Definitely something to watch out for tomorrow or later on today. 
Sheesh those guys just try everything don't they? 



> * Online Valentine cards may contain Internet worm, FBI warns*
> Tue Feb 12, 2:27 PM ET
> http://news.yahoo.com/s/afp/20080212/ts_alt_afp/lifestyleusinternetvalentine
> WASHINGTON (AFP) - Valentine's Day e-greetings from a stranger could deliver more than the recipient bargained for in the shape of a destructive "Trojan horse" that hijacks computers, the FBI warned Tuesday.
> ...


----------



## Andy Moynihan (Feb 13, 2008)

No worries, I never accept Valentine related email from anyone, period.


----------



## terryl965 (Feb 13, 2008)

Andy Moynihan said:


> No worries, I never accept Valentine related email from anyone, period.


 
I am with you.


----------



## Kacey (Feb 13, 2008)

Andy Moynihan said:


> No worries, I never accept Valentine related email from anyone, period.
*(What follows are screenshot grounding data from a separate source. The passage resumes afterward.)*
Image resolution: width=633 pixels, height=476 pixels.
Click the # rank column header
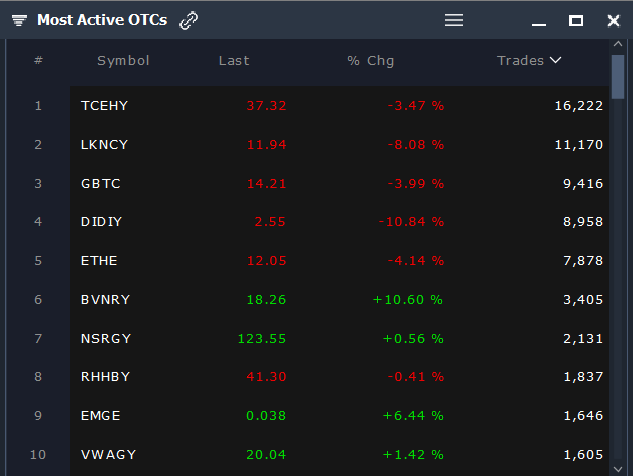tap(38, 61)
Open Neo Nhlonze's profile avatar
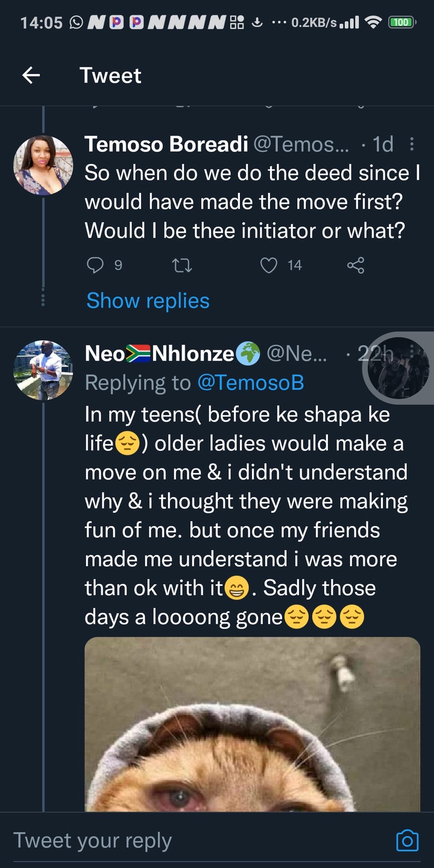The image size is (434, 868). pyautogui.click(x=43, y=370)
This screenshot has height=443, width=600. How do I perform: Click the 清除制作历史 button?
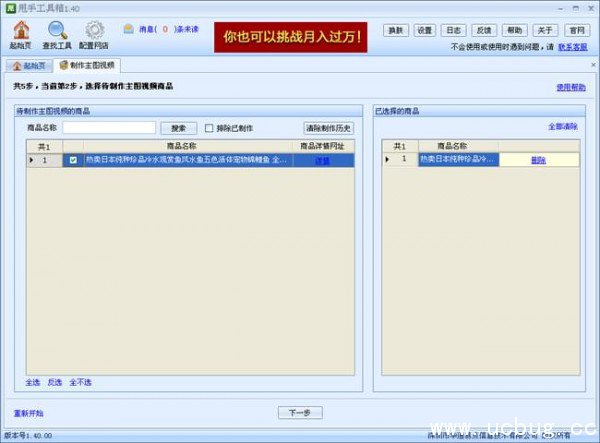pyautogui.click(x=328, y=128)
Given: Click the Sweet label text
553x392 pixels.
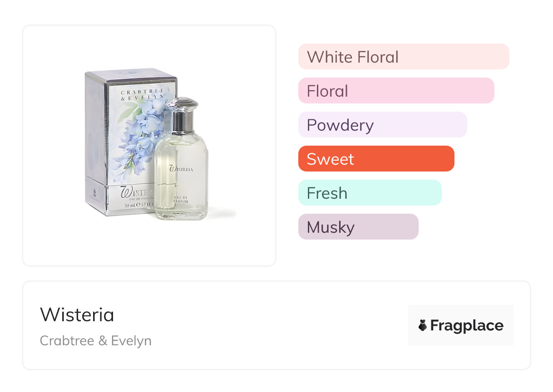Looking at the screenshot, I should coord(330,159).
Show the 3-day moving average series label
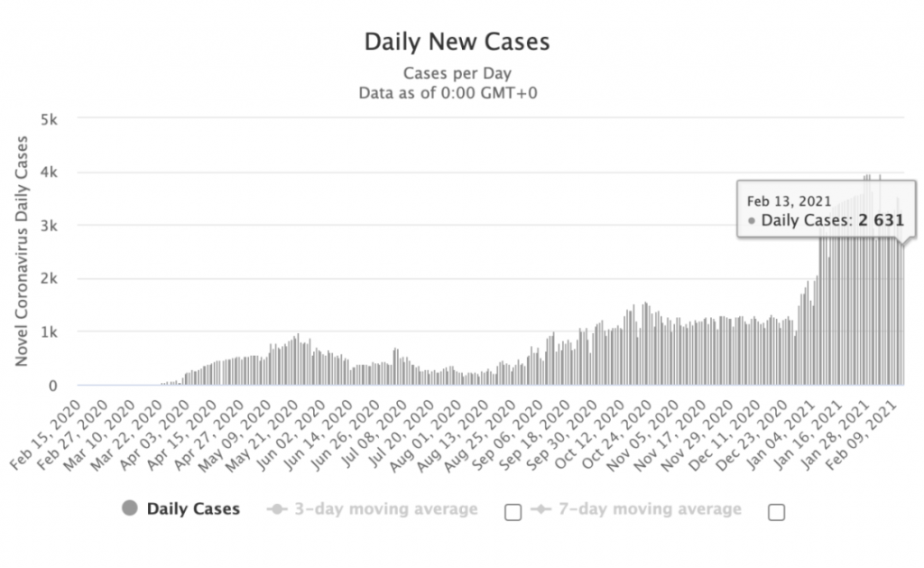Viewport: 924px width, 568px height. coord(385,509)
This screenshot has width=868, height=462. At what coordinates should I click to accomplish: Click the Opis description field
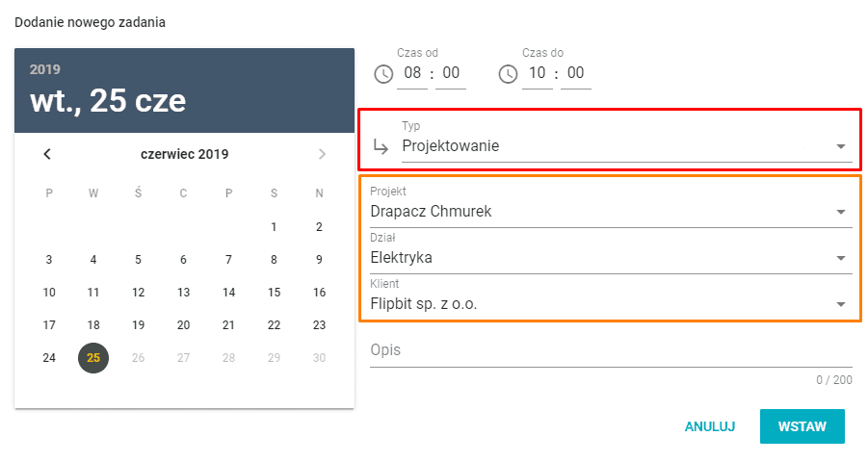click(611, 350)
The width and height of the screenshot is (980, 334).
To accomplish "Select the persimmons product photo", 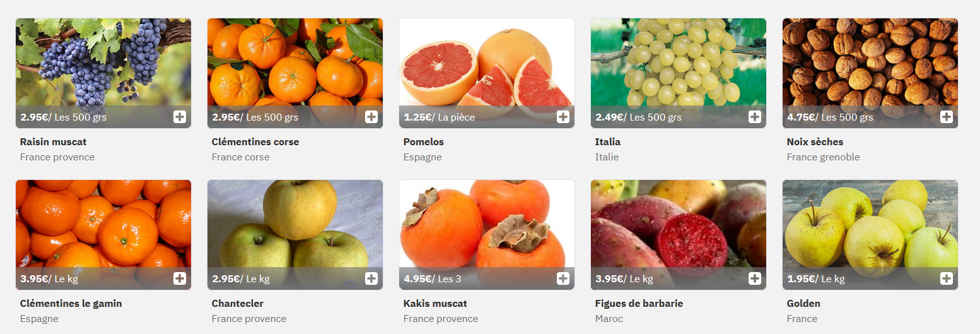I will (x=487, y=235).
Generally, I don't either... but my mother has this thing for e-cards for every imaginable holiday (and a few I'd never think of sending cards for as well) - but I know they're coming, and where she's likely to send them from.


----------



## newGuy12 (Feb 14, 2008)

I never read such foolishness.  I have a mail client that only displays text.  If someone wishes to say something to me, they can type it out, so that I can read it. 

There's no need in these cartoon things dancing around to get your point across.  It is inefficient, and takes too much bandwidth.  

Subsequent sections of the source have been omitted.